I’m afraid it’s too difficult for me, especially if done in a very general/abstract way
However, I would like to understand at least the principle on which the improvements are based

Another way for this specific problem (not general partition iteration) is:

julia> function looppeek(a)
res=zeros(Int,20)
itr = Iterators.Stateful(a)
@inbounds for v1 in itr
isnothing(peek(itr)) && break
res[v1+peek(itr)]+=1
end
res
end
looppeek (generic function with 1 method)
julia> @btime looppeek($a);

It achieves the fast performance with only one allocation.

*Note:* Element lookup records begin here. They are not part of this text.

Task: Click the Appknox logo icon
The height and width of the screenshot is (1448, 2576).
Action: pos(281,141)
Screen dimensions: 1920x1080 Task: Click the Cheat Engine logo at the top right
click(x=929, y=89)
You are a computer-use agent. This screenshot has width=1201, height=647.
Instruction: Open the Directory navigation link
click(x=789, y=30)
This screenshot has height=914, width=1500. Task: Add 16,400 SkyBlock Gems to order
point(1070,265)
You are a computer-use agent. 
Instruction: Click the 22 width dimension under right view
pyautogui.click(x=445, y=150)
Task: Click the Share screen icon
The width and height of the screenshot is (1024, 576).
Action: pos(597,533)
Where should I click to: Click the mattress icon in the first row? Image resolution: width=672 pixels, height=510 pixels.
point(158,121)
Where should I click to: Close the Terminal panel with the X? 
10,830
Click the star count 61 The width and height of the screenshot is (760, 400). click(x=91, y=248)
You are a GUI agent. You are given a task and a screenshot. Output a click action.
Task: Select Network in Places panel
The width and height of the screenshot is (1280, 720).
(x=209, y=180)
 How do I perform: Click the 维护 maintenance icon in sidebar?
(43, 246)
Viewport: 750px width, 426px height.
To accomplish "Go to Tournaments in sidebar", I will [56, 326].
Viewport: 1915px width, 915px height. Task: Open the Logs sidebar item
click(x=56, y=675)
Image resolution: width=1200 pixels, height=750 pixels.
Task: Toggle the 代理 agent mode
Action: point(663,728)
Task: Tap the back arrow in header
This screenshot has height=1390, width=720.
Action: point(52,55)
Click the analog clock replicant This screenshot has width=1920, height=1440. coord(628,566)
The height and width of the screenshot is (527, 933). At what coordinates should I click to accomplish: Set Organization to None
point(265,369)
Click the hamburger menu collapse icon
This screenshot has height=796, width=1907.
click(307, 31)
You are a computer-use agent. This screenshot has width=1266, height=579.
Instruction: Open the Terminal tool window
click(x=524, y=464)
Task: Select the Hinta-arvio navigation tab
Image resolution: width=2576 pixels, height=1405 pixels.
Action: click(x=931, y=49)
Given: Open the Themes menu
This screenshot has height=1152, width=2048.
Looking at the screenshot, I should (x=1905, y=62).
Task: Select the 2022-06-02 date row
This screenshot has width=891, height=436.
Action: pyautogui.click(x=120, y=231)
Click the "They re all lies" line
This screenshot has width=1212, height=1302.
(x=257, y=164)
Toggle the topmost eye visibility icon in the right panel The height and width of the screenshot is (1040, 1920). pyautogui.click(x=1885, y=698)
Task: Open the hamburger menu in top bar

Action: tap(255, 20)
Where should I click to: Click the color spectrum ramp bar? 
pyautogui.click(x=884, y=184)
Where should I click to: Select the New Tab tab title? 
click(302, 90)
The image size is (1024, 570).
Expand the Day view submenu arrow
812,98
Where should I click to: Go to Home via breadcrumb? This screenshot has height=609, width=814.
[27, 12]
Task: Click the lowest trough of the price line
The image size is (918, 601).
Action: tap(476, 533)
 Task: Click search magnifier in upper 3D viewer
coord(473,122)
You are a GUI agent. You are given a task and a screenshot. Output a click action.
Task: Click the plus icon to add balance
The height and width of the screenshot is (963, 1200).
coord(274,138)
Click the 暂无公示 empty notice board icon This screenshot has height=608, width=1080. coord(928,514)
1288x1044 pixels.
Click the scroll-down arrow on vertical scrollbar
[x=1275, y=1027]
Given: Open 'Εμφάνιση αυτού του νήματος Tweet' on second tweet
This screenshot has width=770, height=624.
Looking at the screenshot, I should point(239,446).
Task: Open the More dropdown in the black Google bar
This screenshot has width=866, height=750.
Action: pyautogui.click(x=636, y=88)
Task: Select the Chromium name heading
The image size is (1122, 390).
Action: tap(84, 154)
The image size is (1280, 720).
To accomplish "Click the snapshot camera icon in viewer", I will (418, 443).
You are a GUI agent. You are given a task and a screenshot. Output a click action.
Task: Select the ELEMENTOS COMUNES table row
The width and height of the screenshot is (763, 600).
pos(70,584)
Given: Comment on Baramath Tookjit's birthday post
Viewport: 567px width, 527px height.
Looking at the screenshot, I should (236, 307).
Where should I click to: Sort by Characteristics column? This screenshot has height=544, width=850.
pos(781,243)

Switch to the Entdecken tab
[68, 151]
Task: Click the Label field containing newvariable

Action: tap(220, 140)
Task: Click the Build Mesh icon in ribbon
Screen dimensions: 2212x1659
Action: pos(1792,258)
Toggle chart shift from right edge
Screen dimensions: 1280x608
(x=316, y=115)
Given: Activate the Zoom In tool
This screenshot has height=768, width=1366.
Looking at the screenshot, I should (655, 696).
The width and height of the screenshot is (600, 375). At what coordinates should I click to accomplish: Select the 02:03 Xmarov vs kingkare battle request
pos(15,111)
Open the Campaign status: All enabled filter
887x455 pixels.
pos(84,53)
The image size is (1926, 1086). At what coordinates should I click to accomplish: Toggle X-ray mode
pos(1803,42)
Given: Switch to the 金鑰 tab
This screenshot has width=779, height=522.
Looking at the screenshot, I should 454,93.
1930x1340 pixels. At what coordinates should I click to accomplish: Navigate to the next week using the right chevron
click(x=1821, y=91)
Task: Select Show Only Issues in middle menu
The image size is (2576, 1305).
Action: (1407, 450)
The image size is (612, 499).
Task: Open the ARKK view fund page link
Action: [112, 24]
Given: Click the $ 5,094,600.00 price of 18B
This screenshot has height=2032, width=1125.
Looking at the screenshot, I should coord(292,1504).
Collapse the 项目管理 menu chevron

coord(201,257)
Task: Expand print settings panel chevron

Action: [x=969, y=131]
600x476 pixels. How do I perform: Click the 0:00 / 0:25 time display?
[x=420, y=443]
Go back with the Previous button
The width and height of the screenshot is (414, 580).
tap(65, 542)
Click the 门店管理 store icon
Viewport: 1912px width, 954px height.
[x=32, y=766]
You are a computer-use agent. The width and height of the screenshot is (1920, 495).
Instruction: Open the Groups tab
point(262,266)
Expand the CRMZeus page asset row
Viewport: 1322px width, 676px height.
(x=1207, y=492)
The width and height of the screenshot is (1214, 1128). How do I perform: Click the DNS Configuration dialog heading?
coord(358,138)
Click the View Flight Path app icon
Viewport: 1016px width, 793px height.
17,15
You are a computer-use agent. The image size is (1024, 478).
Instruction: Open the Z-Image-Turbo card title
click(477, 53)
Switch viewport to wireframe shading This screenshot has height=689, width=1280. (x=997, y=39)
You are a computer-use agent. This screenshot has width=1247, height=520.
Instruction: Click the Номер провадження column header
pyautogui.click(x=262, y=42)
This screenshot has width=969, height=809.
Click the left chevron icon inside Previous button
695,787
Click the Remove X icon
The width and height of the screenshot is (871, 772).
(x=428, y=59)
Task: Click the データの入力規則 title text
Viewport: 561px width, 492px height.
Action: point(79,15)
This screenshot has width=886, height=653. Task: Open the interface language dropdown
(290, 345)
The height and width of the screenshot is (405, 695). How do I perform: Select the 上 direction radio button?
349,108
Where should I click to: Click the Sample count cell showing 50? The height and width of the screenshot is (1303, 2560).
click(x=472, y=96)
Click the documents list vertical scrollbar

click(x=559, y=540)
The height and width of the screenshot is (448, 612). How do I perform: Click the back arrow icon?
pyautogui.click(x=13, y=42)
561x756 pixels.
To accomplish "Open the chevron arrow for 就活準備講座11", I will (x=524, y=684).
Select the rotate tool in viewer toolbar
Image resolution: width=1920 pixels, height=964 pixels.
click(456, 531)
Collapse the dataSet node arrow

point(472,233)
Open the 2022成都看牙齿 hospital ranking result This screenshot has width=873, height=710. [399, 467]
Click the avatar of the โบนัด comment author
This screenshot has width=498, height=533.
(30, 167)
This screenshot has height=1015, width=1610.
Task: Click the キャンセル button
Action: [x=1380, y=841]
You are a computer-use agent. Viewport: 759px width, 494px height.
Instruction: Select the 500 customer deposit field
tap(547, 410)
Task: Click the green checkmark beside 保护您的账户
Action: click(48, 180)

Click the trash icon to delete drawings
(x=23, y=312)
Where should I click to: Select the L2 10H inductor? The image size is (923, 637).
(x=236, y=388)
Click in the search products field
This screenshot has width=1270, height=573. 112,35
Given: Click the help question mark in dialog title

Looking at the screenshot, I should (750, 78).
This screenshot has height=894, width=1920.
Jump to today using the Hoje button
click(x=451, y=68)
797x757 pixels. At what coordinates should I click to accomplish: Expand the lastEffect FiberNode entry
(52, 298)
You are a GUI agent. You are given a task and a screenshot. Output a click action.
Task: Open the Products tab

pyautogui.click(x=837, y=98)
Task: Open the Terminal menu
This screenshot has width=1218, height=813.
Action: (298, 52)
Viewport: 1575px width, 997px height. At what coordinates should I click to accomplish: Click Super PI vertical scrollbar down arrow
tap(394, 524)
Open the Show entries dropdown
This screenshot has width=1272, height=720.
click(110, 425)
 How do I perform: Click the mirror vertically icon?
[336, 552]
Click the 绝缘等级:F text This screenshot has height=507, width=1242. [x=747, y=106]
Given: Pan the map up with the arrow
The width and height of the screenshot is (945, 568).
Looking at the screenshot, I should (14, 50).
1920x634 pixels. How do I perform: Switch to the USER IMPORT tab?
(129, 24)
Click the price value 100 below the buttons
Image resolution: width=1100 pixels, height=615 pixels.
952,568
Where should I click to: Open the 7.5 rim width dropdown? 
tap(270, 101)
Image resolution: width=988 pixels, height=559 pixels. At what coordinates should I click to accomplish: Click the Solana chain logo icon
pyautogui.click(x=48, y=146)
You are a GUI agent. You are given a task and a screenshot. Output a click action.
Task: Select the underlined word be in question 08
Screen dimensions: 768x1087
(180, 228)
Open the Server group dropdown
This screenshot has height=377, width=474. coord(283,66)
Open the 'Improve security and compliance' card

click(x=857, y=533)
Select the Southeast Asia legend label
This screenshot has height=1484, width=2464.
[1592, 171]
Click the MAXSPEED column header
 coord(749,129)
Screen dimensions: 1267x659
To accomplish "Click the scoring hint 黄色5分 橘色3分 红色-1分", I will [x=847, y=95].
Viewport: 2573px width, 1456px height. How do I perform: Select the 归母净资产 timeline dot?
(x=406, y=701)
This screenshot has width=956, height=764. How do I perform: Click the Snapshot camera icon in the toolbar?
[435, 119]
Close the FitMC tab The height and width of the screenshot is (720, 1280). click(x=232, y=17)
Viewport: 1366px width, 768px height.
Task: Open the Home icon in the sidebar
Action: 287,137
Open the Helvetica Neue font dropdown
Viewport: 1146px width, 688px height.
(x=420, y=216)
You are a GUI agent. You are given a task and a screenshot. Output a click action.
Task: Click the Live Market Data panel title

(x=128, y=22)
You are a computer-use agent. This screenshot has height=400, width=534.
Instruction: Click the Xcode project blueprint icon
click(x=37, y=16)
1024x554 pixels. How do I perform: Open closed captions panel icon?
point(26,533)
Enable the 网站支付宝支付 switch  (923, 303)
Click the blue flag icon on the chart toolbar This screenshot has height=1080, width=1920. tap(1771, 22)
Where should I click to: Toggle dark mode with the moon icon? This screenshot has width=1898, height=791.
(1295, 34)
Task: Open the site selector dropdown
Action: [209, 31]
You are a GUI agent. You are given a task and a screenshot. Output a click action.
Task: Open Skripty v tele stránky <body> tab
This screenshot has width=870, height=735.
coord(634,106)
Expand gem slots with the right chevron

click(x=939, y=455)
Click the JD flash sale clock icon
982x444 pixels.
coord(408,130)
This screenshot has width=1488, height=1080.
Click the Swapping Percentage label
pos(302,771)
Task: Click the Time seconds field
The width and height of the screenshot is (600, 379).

Looked a bit into the code, and it uses @generated functions to produce a function specific for the number of elements in the returned tuples (2 in this discussion). Generating code with known length of partitions allows the use of tuples (which must have compile-time known lengths and types) and avoids the allocations. Elegant code, which is worth looking at.

in this specific case, a simple for loop assisted by the @inbounds macro seems to do better than the others

a=rand(1:10,10^5)
julia> function looppeek(a)
res=zeros(Int,20)
itr = Iterators.Stateful(a)
@inbounds for v1 in itr
isnothing(peek(itr)) && break
res[v1+peek(itr)]+=1
end
res
end
looppeek (generic function with 1 method)
julia> function loopindex(a)
res=zeros(Int,20)
@inbounds for i in 1:10^5-1
res[a[i]+a[i+1]]+=1
end
res
end
loopindex (generic function with 1 method)
julia> @btime looppeek($a);
60.500 μs (1 allocation: 224 bytes)
julia> @btime loopzip(a);
71.100 μs (1 allocation: 224 bytes)
julia> @btime loopzip1(a);
60.400 μs (1 allocation: 224 bytes)
julia> @btime loopindex(a);
42.400 μs (1 allocation: 224 bytes)